Municipal elections, as with any bit of news that happened more than a week ago, are now but a distant memory. Those who were not successfully elected are recovering from the sting and beginning to emerge back into community and figure out what’s next for them. Those who did win are moving from the rosy glow of “You like me! You really like me!” into the stark reality of “Holy Smacks, this is a ton of work!”. And the community at large is falling out of its munipolimance settling back into the regular and familiar routine of “us vs them”.
For the newly elected, the uninitiated, the change in the temperature in community relations, also and truly called neighbour relations, can be quite unsettling. I remember it well from my early days as a local elected official. It seemed to me that it often went one of two ways (this is just my perspective, you understand):
1) People I barely knew who had perhaps never even let a greeting pass their lips prior to my election suddenly behaved as if we were besties; or
2) People with whom I thought I had a pretty decent neighbourly relationship suddenly became cool and distant.

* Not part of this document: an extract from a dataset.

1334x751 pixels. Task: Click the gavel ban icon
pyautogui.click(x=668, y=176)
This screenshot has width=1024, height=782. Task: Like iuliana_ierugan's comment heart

With group one, I was taken aback, sure, but I always welcome new friends and generally really enjoyed getting to know people. With group two, I was perplexed. At first – perhaps being a bit slow on the uptake – I couldn’t figure out what it was about. I’d scroll through a mental list of possible offenses: Is my dog barking too much? Did I butt in line at the post office? Perhaps I’d scooped up the last good cantaloupe at the grocery store… I was at a loss to understand what I had done to make people who had formerly been friendly turn to stone when I was near. Over time, I came to realize what had happened: I had become “them”. I’d joined the axis of evil known as “The Town” (which I’ve always found a bit funny, since everyone who lives here is really “The Town”).
Never mind that many of my neighbours actually installed me into this position by supporting me with their vote… somehow, even though I still lived in the same house and pay taxes like everyone else, by becoming an elected official my intent was assumed to have changed from virtuous to malevolent.
Here I shall insert the caveat that not everyone behaved in one of those two ways, and also that I say all this not to garner pity for the tough life of the poor elected official. I had a great time during my two terms on Council. I learned so much, enjoyed new experiences, made great friends and really grew as a person. But yes, there were many difficult and challenging times. There are really hard decisions to be made, some quite technical in nature, and there are team dynamics to be developed. There’s the fact we’re planning for the future without the benefit of a crystal ball, that resources are always limited, and that sometimes there is no great solution to complex issues.
The point of this post is to hopefully bring some understanding to the community as to whom you have elected: your neighbour. The person now serving in elected capacity in your town or city is just that — a person. They are who they were before you elected them, and they will be that again after they cease to be a public figure. In light of that, I’d like to ask that everyone in community bear a few things in mind:
1) Council is not out to get you and screw with your life.
2) They did not become sub-human at the swearing-in ceremony. They still have the same feelings as mere mortals. Sticks and stones will break their bones AND names will really hurt them. Make your mother proud and avoid abusive behaviour. With everyone.
3) In the same vein, the way you speak to or about elected officials is not necessarily a reflection on them — it’s really more of a statement about you. When speaking in public (or posting on social media) choose your words in a way that reflects what a nice person you are.
4) Ask them. If you don’t understand the thinking behind a decision, or the process that was followed, or the direction in which your community appears headed, ask your elected neighbour (and by the way, they may or may not ever see a random post out in social media-land). I’ve rarely met an elected person who wouldn’t be grateful for the opportunity to bring understanding and talk openly with community members.
As community members, we don’t have to like every decision that is made nor should we sit by silently while Council carries the load of responsibility. But we’d all do well to remember that we are neighbours. And, as neighbours, mutual respect is never going to be a wasted effort.